Zach: That's a really powerful point, because--it's interesting. I've been having conversations with folks who talk about inclusion, and I've asked individuals and leaders of organizations, like, "Look, how do you actually define inclusion?" And people will say, "Well, making sure everybody feels included." And I was like, "Okay..." [both laugh]

Michelle: Well, that's interesting.

Zach: And I'm like, "Okay..." But what I think is paramount when we talk about inclusion is the fact that inclusion from my perspective--and this may sound--maybe I'm framing it radically, but there's some type of distribution of power, right, to individuals so that they actually have a true voice. Like, I don't--I don't see a voice at the table absent some level of authority or power. And so when you talk about, like, career development and making sure that they're growing and that folks are progressing and things of that nature, what I'm hearing is--and I'm not trying to put words in your mouth, so help me, keep me honest--what I'm hearing is is that part of that inclusion definition also comes with some level of--if it's, like, promotion or positioning them, positioning folks, so their voice can actually be heard in ways that make sense, right? It's not just about, you know, nodding and smiling, but making sure that they're actually empowered.

Michelle: That's exactly right. We all--like, we're all sitting around a table, that it's allowing individuals the place and the space to allow their perspective or their point of view to be voiced.
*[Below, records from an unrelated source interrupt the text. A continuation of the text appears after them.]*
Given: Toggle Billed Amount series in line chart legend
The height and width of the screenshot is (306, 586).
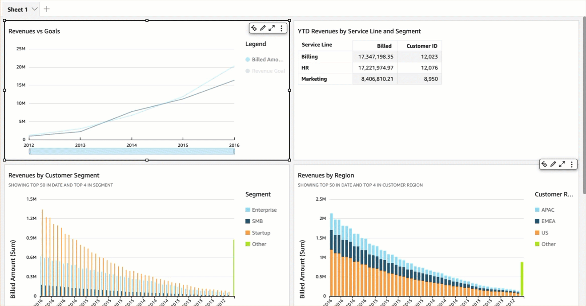Looking at the screenshot, I should 267,59.
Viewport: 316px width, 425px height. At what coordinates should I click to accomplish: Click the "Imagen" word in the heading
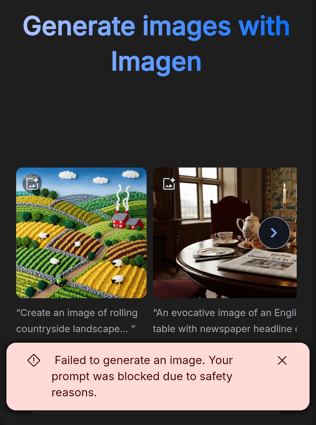[x=156, y=62]
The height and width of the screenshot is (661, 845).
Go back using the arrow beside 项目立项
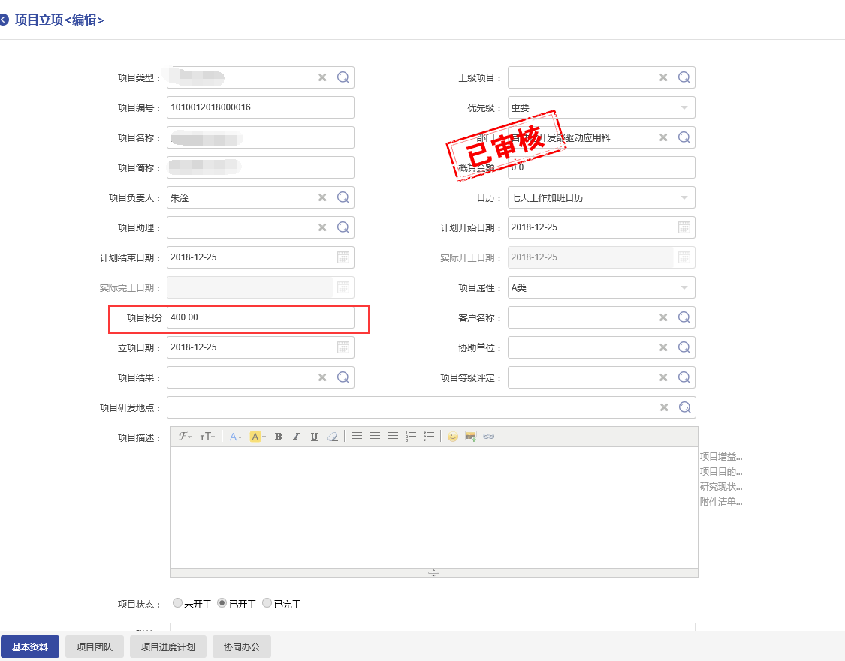5,20
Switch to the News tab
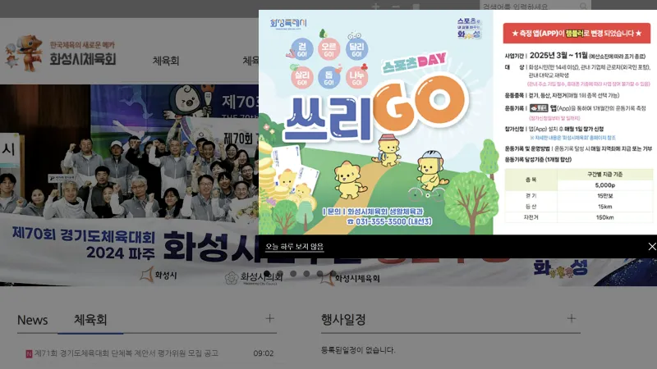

So we all have a responsibility to ensure that that happens, whether or not people recognize that or not. I believe that's what true inclusion is all about, ensuring that people who have a seat at that table, they believe that they matter, that their perspectives and opinions and points of view--that they matter.

Zach: No, I love that. I love that, and it's so--I really do believe--and I recognize your point in that where Accenture is in their journey, in their I&D journey, but I would challenge that--as I've had multiple conversations with other leaders, HR practitioners, other folks who ascribe themselves as I&D leaders or D&I leaders--that definition of inclusion, it always falls a little bit short to me. And maybe my bar is a little too high, but I'm like, "Okay, at what point are we actually empowering these folks who have been historically disenfranchised and under-represented in these spaces with actual power and, like, authority, so that they can actually, to your point, have the space and the breadth at the table to speak and actually actualize something?"

Michelle: Exactly. And I think to your point, organizations are just simply not seeing inclusion as the right thing to do anymore. It just makes all the sense in the world, especially when you're talking about creating a culture of equity and empowerment where every voice counts and all of those kinds of things. This is the action that's behind all of that.

Zach: Absolutely. And speaking of action, this year marks the 50th anniversary of Pride, and our workplaces are increasingly diverse, and in that diversity, trans individuals are working in the corporate space at larger numbers than ever before, along with black and brown professionals and, of course, intersect--we can't ignore the reality of intersectionality, that we have black and brown trans professionals also in the workplace. And so how do you see organizations shifting in the next decade to be more inclusive to trans individuals, particularly trans women of color?

Michelle: I believe it all goes back to culture first and for organizations to look at building cultures where every single individual feels included and where they can bring their whole selves to work. Things like the Pride celebration--we had a week-long celebration here in New York, which was amazing, and I'm still recovering from all of the celebrations--

Zach: Yeah! I had some friends out there.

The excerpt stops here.